No. 2 Kareem Abdul Jabar
Kareem Abdul Jabar has one of the most decorated careers of any player, and that is without including the three titles he won under John Wooden at UCLA. Known as Lew Alcindor prior to 1968, The Lakers great amassed six NBA championships, six regular-season MVP awards, and made 10 All-NBA first teams during his illustrious career. His 38,387 career points is the highest total in league history, he ranks fourth all-time with 17440 boards, and has the highest win shares total of any player.
No. 1 Michael Jordan
Michael Jordan became a larger than life figure during a career that included two three-peat championship runs with the Chicago Bulls during the 1990’s. MJ’s titles and statistics would be enough to make him the game’s best, but his pop culture status brought him to almost mythological heights. Jordan is one of two players to average 30 ppg for a career, and even at age 40 while playing on a dreadful Washington Wizards team his final season, Jordan average 20 ppg. His competitive fire is unmatched in basketball, and could very well be the case across the entire sports landscape.
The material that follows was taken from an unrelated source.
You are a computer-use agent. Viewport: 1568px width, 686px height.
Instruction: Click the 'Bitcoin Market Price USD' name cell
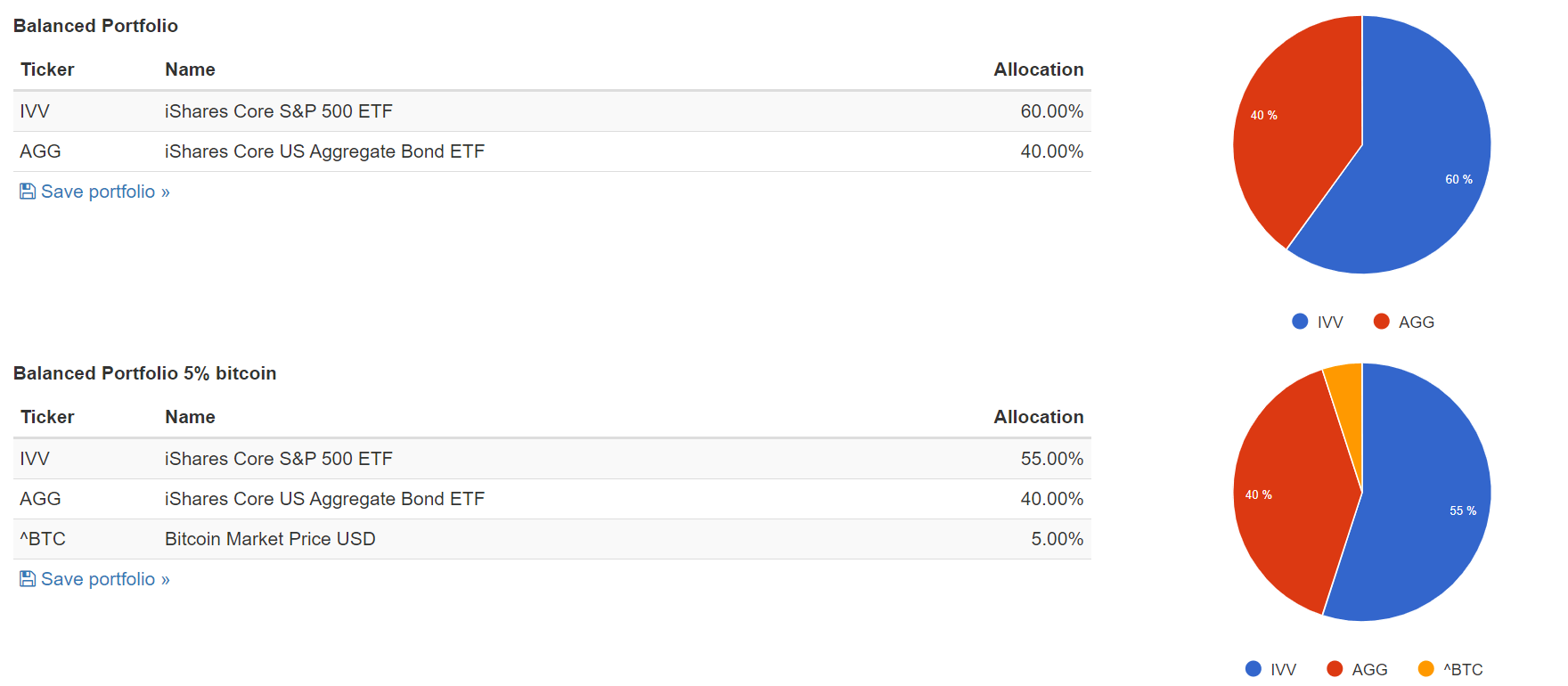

His Airness is the greatest clutch player of all time, and his numbers during key moments back it up. Jordan’s career field goal percentage when taking the last shot is virtually the same as his overall career shooting percentage of 50%. Jordan’s game had little weaknesses, and if you had to pick where he lacked the most, it was likely his three-point shooting. Still, Jordan shot 33% from range for his career, which was still above the league average almost every year he was in the league. Whether it was what he did for the Bulls, the Dream Team, or basketball as a whole, Jordan’s name reverberates through the history of sports like Babe Ruth or Muhammad Ali.